**Tareas pendientes:**
**a.** ¿Concuerdan con el texto sobre la batalla de Almansa estas afirmaciones? Contesta sí o no a cada una y cita literalmente las palabras del texto que lo deciden: (i) la batalla se libró el día de San Marcos; (ii) el primer intento borbónico de tomar Barcelona tuvo éxito; (iii) las tropas del conde de Galway avanzaban desde Portugal hacia Madrid.
**b.** Según el texto sobre la batalla de Almansa, ¿hacia dónde se retiró el ejército hispanofrancés tras el fracaso ante Barcelona?
**c.** Devuelve, copiado tal cual del texto sobre la batalla de Almansa, todo lo que va desde "En el libro" hasta "fue esto posible?".

En el libro “Almansa. 1707 y el triunfo borbónico en España”, el historiador Aitor Díaz Paredes desgrana las claves de esta decisiva batalla que cambió el curso de la Guerra de Sucesión española y posibilitó el ascenso al trono de los Borbones.
La tarde del 25 de abril de 1707, día de San Marcos, las tropas borbónicas derrotaron a la coalición austracista. La victoria fue espectacular, y marcó el curso de un conflicto en el que, tras seis años de guerra, la suerte parecía favorecer a los Habsburgo. ¿Cómo fue esto posible?
Un año antes, el primer intento borbónico de tomar Barcelona había fracasado de forma estrepitosa. Para colmo de males, el ejército hispanofrancés, encabezado por el propio Felipe V, se retiró camino al Rosellón en el momento en el que el astro solar se oscurecía: un inoportuno y burlón eclipse solar ensombrecía el futuro del Rey Sol y de su regio nieto. En esos mismos momentos, las tropas austracistas comandadas por el conde de Galway penetraban desde Portugal y se encaminaban hacia Madrid. Esta pinza sobre la capital de Felipe V anunciaba el final inminente de la guerra, cuyas primeras hostilidades se habían desencadenado en 1701.

**Registros proporcionados:**
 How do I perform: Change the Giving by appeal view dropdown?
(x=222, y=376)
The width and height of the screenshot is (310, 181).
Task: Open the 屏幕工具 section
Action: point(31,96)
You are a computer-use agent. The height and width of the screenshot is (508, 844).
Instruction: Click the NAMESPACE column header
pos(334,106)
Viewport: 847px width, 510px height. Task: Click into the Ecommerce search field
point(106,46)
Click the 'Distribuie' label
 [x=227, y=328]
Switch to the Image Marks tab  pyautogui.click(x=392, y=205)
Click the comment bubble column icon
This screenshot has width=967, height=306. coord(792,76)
...
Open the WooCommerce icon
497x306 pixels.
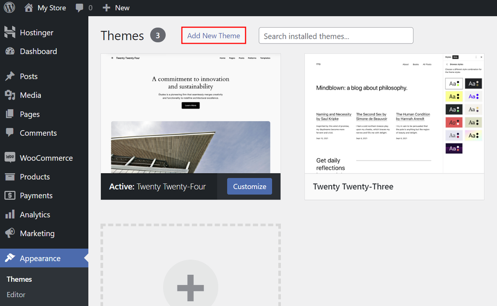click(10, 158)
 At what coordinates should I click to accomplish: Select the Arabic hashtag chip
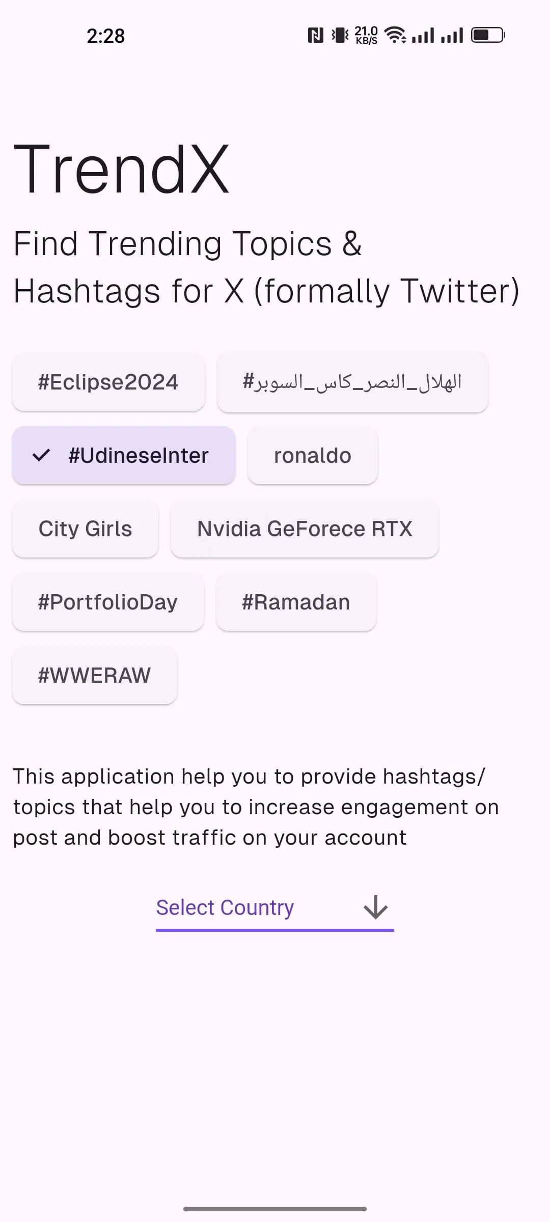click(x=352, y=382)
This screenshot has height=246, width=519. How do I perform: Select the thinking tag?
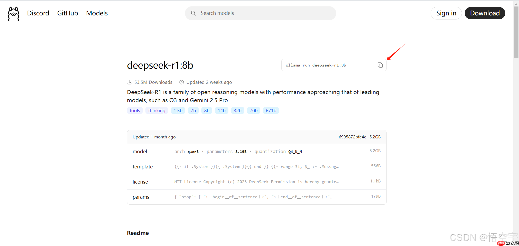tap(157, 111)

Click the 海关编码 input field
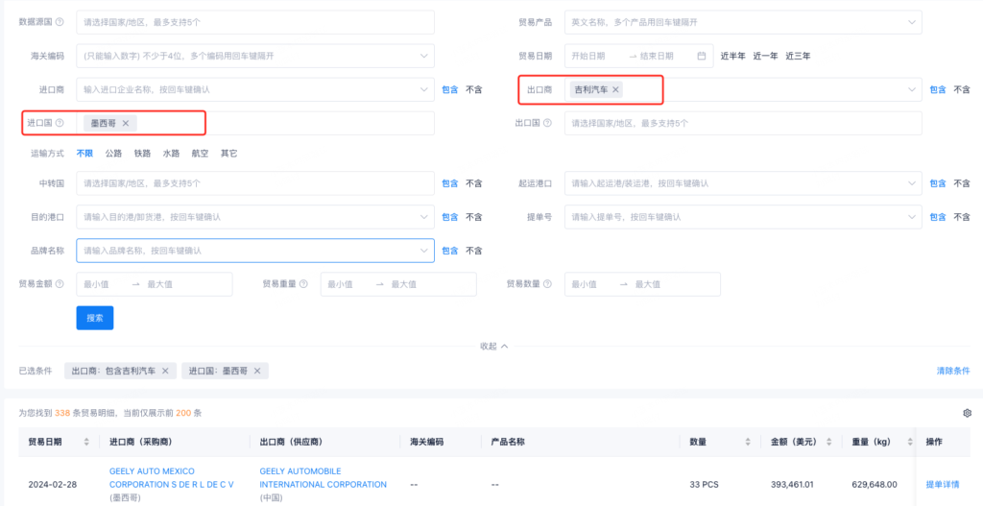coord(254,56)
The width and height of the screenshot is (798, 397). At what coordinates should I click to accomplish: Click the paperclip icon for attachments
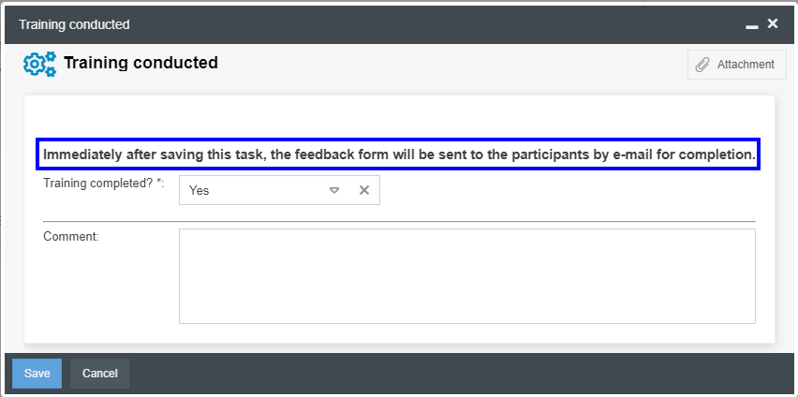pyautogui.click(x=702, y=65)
--
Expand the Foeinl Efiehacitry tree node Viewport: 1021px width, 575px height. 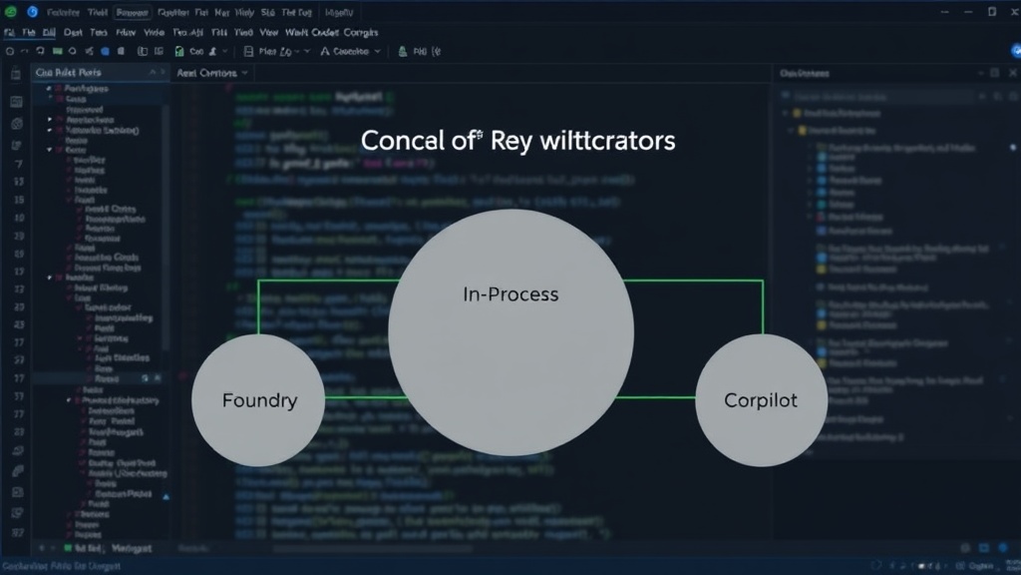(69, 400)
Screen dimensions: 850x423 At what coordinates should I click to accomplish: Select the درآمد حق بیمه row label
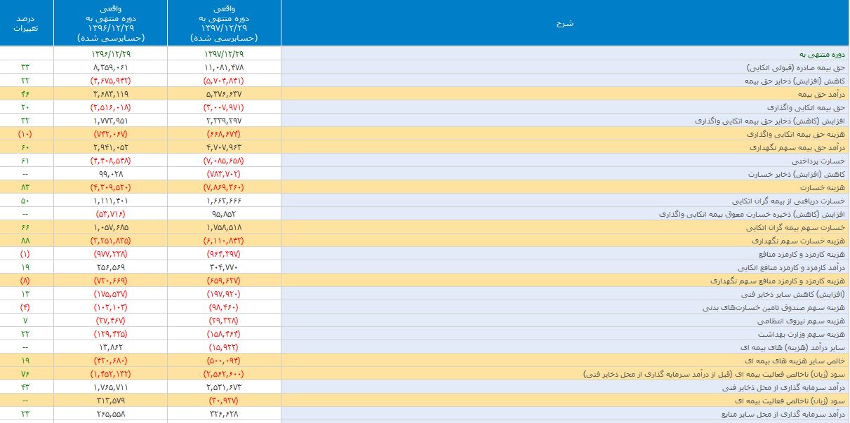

**Respuestas en orden:**
**a.**
(i) Sí: "La tarde del 25 de abril de 1707, día de San Marcos"
(ii) No: "el primer intento borbónico de tomar Barcelona había fracasado de forma estrepitosa"
(iii) Sí: "las tropas austracistas comandadas por el conde de Galway penetraban desde Portugal y se encaminaban hacia Madrid"

**b.** Se retiró camino al Rosellón.

**c.**
En el libro “Almansa. 1707 y el triunfo borbónico en España”, el historiador Aitor Díaz Paredes desgrana las claves de esta decisiva batalla que cambió el curso de la Guerra de Sucesión española y posibilitó el ascenso al trono de los Borbones.
La tarde del 25 de abril de 1707, día de San Marcos, las tropas borbónicas derrotaron a la coalición austracista. La victoria fue espectacular, y marcó el curso de un conflicto en el que, tras seis años de guerra, la suerte parecía favorecer a los Habsburgo. ¿Cómo fue esto posible?